Ce qui prouve que les produits solides sont tout au moins volatilisés au moment de l’explosion, c’est que lorsqu’on enflamme une bonne poudre, déposée sur une feuille de papier blanc, elle n’y laisse, après avoir brûlé, aucune trace de matière solide.

Une expérience de Rumford prouve le fait d’une manière plus frappante. Rumford plaçait une charge de poudre dans un canon en fer, dont l’orifice était fermé par la superposition d’un poids considérable. Quand la violence de l’explosion soulevait ce poids, tous les produits s’échappaient ; quand, au contraire, le canon fermé ne laissait rien sortir, on trouvait, après le refroidissement, la somme exacte des produits solides composant la poudre primitive, déposés sur les points des parois les plus éloignés du lieu d’application de la chaleur.

L’évaluation précise de la température produite par l’explosion de la poudre, est fort difficile, car cette température varie, dans les expériences, suivant la quantité de poudre sur laquelle on opère. Quoi qu’il en soit, elle doit être placée entre la température de fusion du cuivre jaune ou laiton et celle du cuivre rouge, car des rognures du premier métal mêlées à la poudre qui détone, se retrouvent constamment fondues, tandis que celles du second ne le sont que rarement. C’est ce qui a fait évaluer la température de l’explosion de la poudre à plus de 2 400 degrés.

Les divergences d’opinion qui règnent sur le volume gazeux produit par l’inflammation de la poudre, ont pour conséquence des différences semblables dans l’appréciation de la force balistique. S’il ne s’agissait que de gaz permanents, c’est-à-dire non susceptibles de se liquéfier, on pourrait avoir une évaluation fort approchée, parce que la tension de ces gaz est à peu près proportionnelle à l’accroissement de la température ; mais il s’agit ici d’un mélange de gaz et de vapeurs, dans des rapports inconnus, puisqu’on ignore si ces vapeurs sont ou non décomposées en leurs éléments gazeux. Dans l’hypothèse où les corps subsistent à l’état de vapeurs, non décomposées en leurs éléments, la tension de ces vapeurs ne peut être que bien difficilement évaluée, parce qu’aucune expérience jusqu’ici ne nous a fait connaître comment se dilatent les vapeurs à de si hautes températures. Enfin, dans l’hypothèse où l’on admet que les vapeurs sont elles-mêmes réduites à leurs éléments constitutifs, qu’elles sont transformées en leurs composants gazeux, on ignorerait encore à quelles températures, et dans quel ordre s’opérerait la destruction des différentes vapeurs.
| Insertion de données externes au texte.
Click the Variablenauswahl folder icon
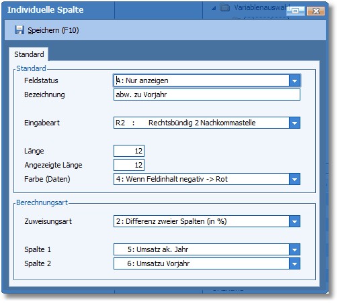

Les plus petites circonstances ont une influence considérable sur la force d’expansion de la poudre. Plusieurs livres de poudre enflammée sur une table légère en bois, ne produisent qu’une faible dépression de la planche ; tandis que si l’on enveloppe la même quantité de poudre d’une feuille de papier, la table est complétement brisée.

Ainsi s’expliquent les grandes divergences d’opinions qui se sont produites chez les hommes de l’art, sur la question de la force mécanique développée par l’explosion de la poudre.